La pousse de l’herbe 2022 « serait très représentative d’une année avec aléas climatiques dans le futur. » Au forum-débat de Mécaélevage 2023, la conclusion de Benoît Possémé, conseiller en production fourragère à la Chambre d’agriculture de Bretagne, concrétise les prédictions climatiques. Pour la région, celles-ci tablent en effet sur une intensification des aléas, en fréquence, comme en ampleur. Certes, l’élevage devra s’adapter au climat. Mais l’expert résume : ce sera « plus à une modification de sa répartition qu’à une diminution du rendement annuel de l’herbe. »
L’élevage s’adapte au climat
En moyenne, les creux estivaux de la production fourragère seront plus marqués. Le pic printanier gagnera en précocité, tandis que Cyril Get, éleveur à Iffendic, apporte un témoignage rassurant à propos de la pousse d’arrière-saison : « Les repousses d’automne, j’en suis plutôt content. Le trèfle repart bien. Ça donne des bons taux », explique le producteur de lait. Marine Futsch, référente technique en fourrage pour Innoval, conforte : « Cette herbe contient une proportion de feuilles intéressante. Elle propose une valeur alimentaire plutôt bonne. »
En Bretagne, l’herbe ne poussera pas moins, mais différemment
Cyril Get priorise le pâturage, et mise sur le printemps pour constituer ses stocks. Pour autant il s’autorise des récoltes d’enrubannage avec les surplus d’automne, comme ce fut le cas en fin de saison dernière. Le 25 mai à Mécaélevage, le témoin mettait même en avant une satisfaction vis-à-vis de cette expérience. « J’ai eu un peu peur, mais les balles n’ont pas bougé. » Or, cette question de leur conservation constitue une limite de ces récoltes. « La difficulté à cette période est d’obtenir les taux de matière sèche suffisants. On conseille de ne pas les conserver très longtemps. Par exemple, ne pas aller au-delà de 45 jours pour des enrubannés », développe Marine Futsch.

▸ DONNÉES RECUEILLIES
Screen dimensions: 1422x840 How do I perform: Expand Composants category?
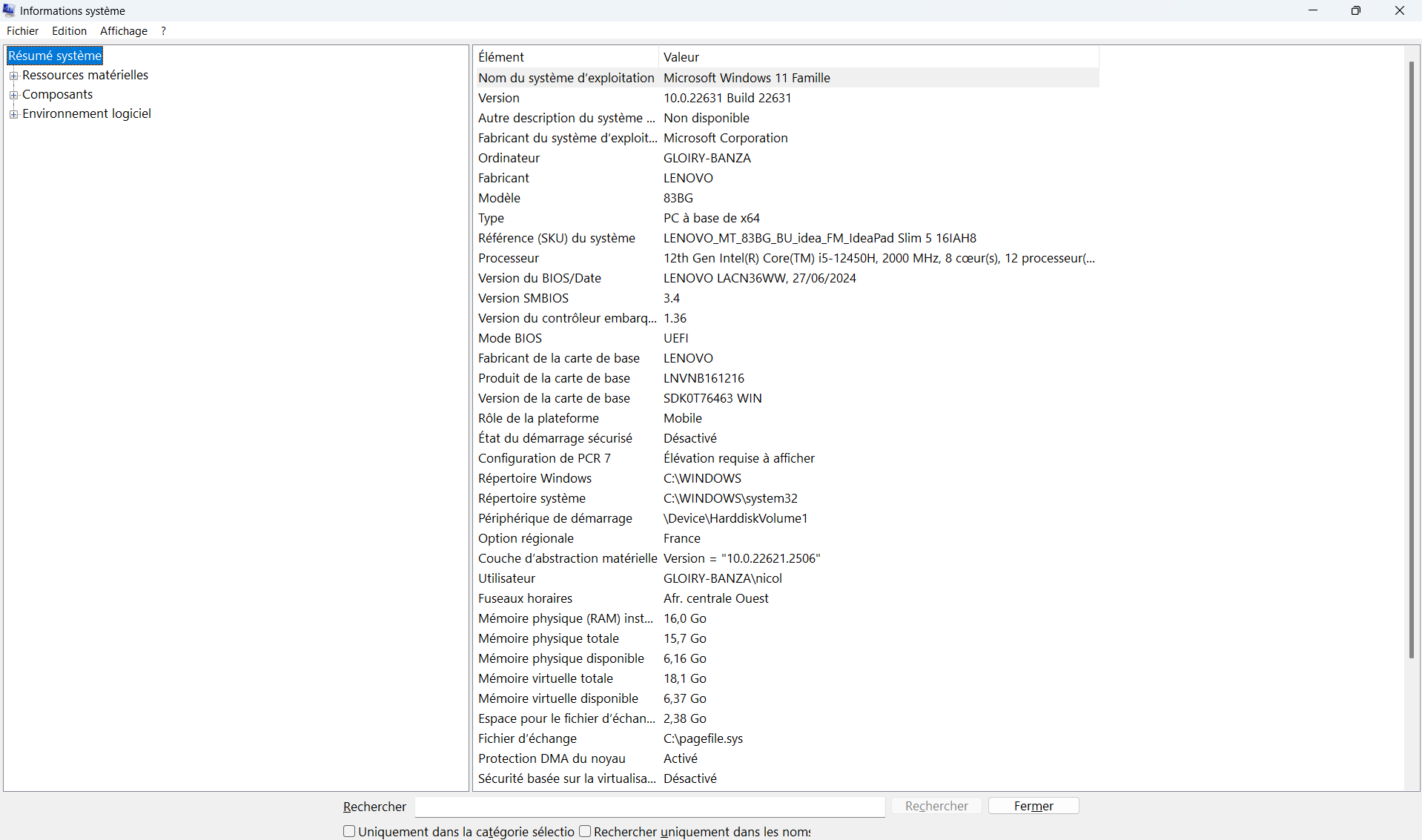pos(14,94)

▸ CONSIGNE A
Dans le texte sur la pousse de l'herbe en Bretagne, quelle durée maximale de conservation Marine Futsch donne-t-elle pour des enrubannés d'automne ?
▸ CONSIGNE B
Résumez en deux phrases le texte sur la pousse de l'herbe en Bretagne.
▸ CONSIGNE C
Prolongez le texte sur la pousse de l'herbe en Bretagne à partir de sa dernière phrase.

▸ RÉPONSE ATTENDUE A
Pas au-delà de 45 jours.

▸ RÉPONSE ATTENDUE B
Selon un conseiller de la Chambre d'agriculture de Bretagne, le climat modifiera surtout la répartition de la pousse de l'herbe plutôt que son rendement annuel, avec des creux estivaux plus marqués et un pic printanier plus précoce. Un éleveur d'Iffendic se dit content des repousses d'automne, dont il a enrubanné les surplus, mais la conservation de ces récoltes reste une limite.

▸ RÉPONSE ATTENDUE C
La bonne carte cuma est un atout
Côté cultures annuelles, la stratégie pour adapter l’élevage au climat repose sur des méteils moissonnés et de l’ensilage d’épi de maïs. « Il y a deux ans, pour pallier le manque d’herbe, j’ai ensilé la moitié des méteils. L’an dernier, j’ai ensilé le maïs en plante entière. » L’agriculteur se montre ainsi flexible dans ses choix, à l’instar de la cuma à laquelle il adhère, et qui, depuis 2016, propose un service d’affouragement en vert.
« Nous voulions que ce soit une activité souple, que les adhérents solliciteraient en fonction de leur besoin », se souvient Vincent Guérin. Devenu agriculteur, il était à l’époque chef d’équipe à la cuma Agribocage. L’achat simultané de l’autochargeuse et de la faucheuse frontale devait faciliter le lancement d’un service de fauche en grande largeur. « Il y avait ce projet pour un groupe de fauche. » En même temps, la coopérative saisissait une opportunité : « Cet automne-là, les ray-grass d’Italie avaient bien poussé. Des adhérents qui n’avaient pas de solution d’affouragement avaient cette demande. »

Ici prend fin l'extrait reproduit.